John Rung, President and CEO
Currently, I am the only member of the Rung household not actively engaged in e-learning. Of course, it’s not like I’m a stranger to the concept. I once completed an online course in order to become a certified coach for my son’s football team. (So, I’ve got that going for me, which is nice.)
My wife decided to finish her degree and has been taking online college courses for the last year. My oldest daughter is a junior at University of Illinois and has been at home and taking courses online since U of I closed their Champaign campus in March. I have another daughter in high school and a son in grade school.
A quick dinner table survey indicated that all four Rungs have had a positive experience with e-learning, although they all agreed that a classroom environment is preferable. Each of my kids have experienced technical glitches, although nothing significant. My wife has not experienced problems, which probably makes sense as her classes were designed for a virtual setting. The only suggested improvement came from my son – he would prefer there be a single platform. Some of his classes are on Google Classroom, while others use Seesaw.
The three Rung kids agree on one issue. They all miss their friends. Don Bricker, Chief Operating Officer
I pursued my degree as an adult student through multiple universities as my career took me to various locations. During my college career, I took approximately 75% of my classes online. I think a combination of in-person and online learning can be optimal for college-age and adult students. In my opinion, the tools in place for online learning, testing and collaboration provide an effective learning environment.

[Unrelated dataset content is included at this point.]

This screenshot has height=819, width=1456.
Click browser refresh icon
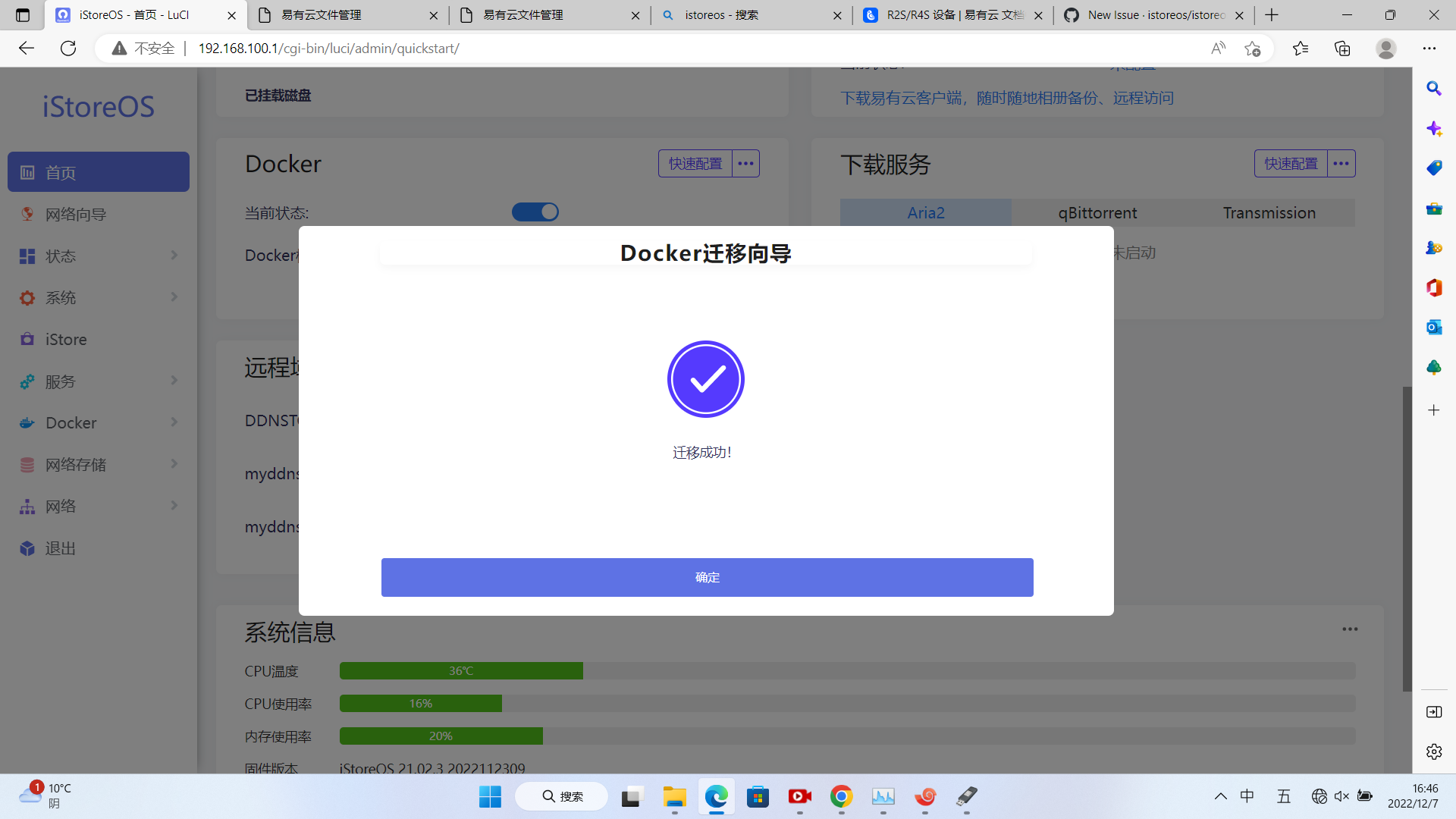[68, 49]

I don't know how this translates to high school and younger, but my opinion is that the younger the student, the less effective the online environment becomes. I am related to multiple teachers, most who teach in kindergarten, first or second grade, and they universally report that remote learning in these grade levels is very challenging for the teachers, students and parents.
Used in the right circumstances, I think online learning can be a great way to learn, but in the wrong circumstances it risks creating poor outcomes for students. Jon Styf, Senior News Editor
For the past two months, my three kids have been doing elementary school e-learning from home, and I’ve been working from here too. It’s certainly been stressful, both mentally and on our home internet connection with all of the Zoom calls and worksheets and e-readers.

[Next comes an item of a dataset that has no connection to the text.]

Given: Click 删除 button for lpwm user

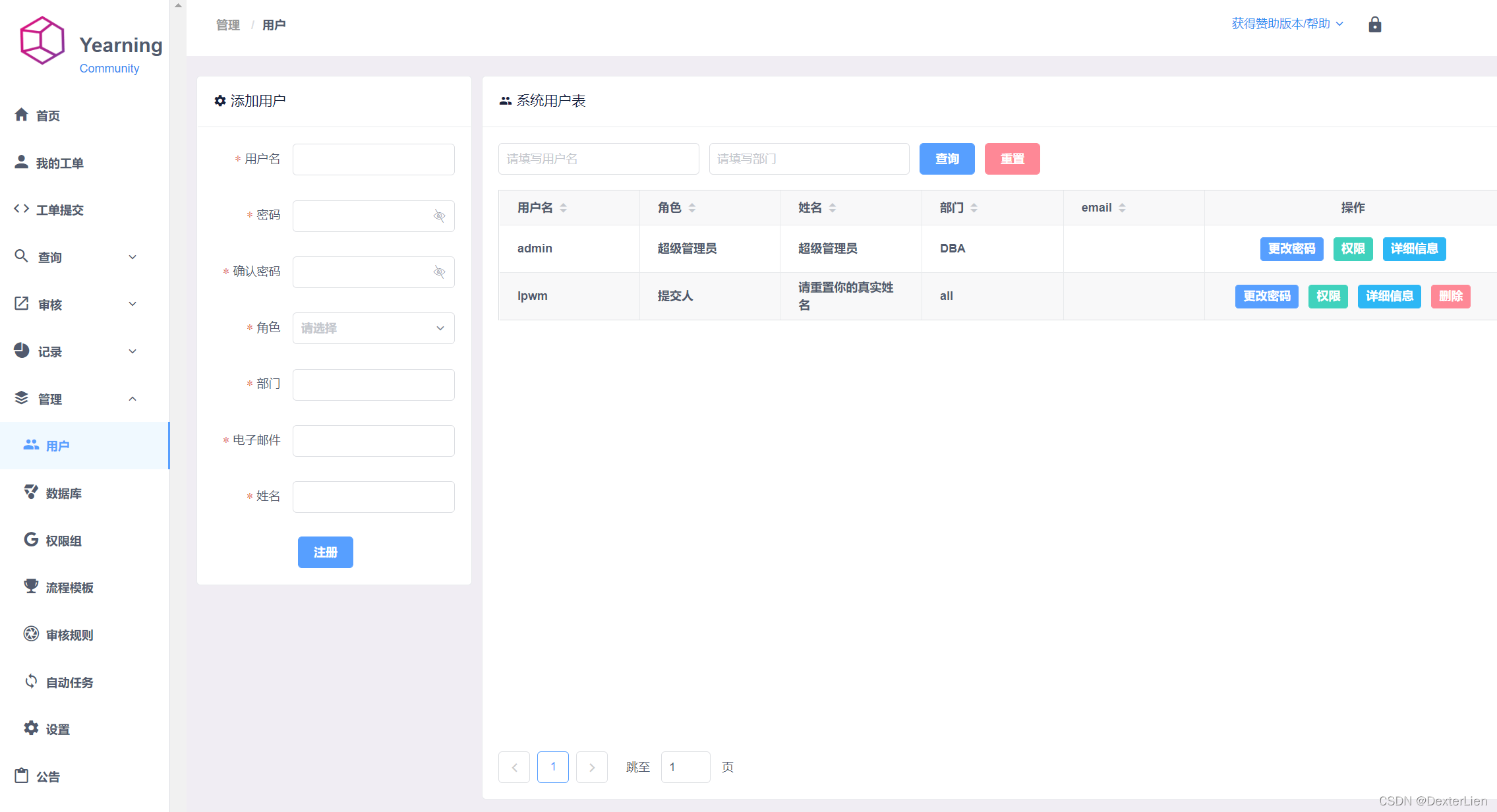Looking at the screenshot, I should pyautogui.click(x=1450, y=296).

The quick transition hasn’t been easy for anyone, but I’ve been truly impressed with how the teachers and staff have been able to adjust quickly to this new reality and keep positive attitudes through it all. As hard as you think your job might be, you’ve never truly lived until you’ve tried to lead a Zoom call with 15-20 first-graders (and their pets) and somehow be productive.
E-learning won’t be replacing the schools anytime soon at the elementary level, but I applaud the efforts of local school districts trying to do this the right way with the goalposts constantly moving and the rules often out of their control and not announced until the last minute. Inger Koch, Lifestyle Editor
I have not taken an online course, but I have two teenagers who are finishing up their school year online. I am so thankful they are older and independent. It's got to be tough for parents of elementary and middle school students.
My son is a freshman at the University of Kansas and has been home since mid-March. He's a finance major and most of his classes at this early stage are larger formats. He's not a fan of e-learning, because he feels like he's not really retaining the material. He likes structure and actually being in the classroom. He'll be happy to go back to campus in the fall – I'm sure for more reasons than just learning.
My daughter is a high school junior. Her school uses a block system, so thankfully she only has four classes to worry about instead of eight. I'm not sure her teachers were as prepared to take their classes online. It seems like there's more busy work and not as much lecture. She's been staying on top of her assignments. but she also is looking forward to getting back to the classroom.
This week's question: Remote learning and e-learning have shone a spotlight on online learning in general. Have you ever taken an online course, or known someone who did? What are your thoughts about it?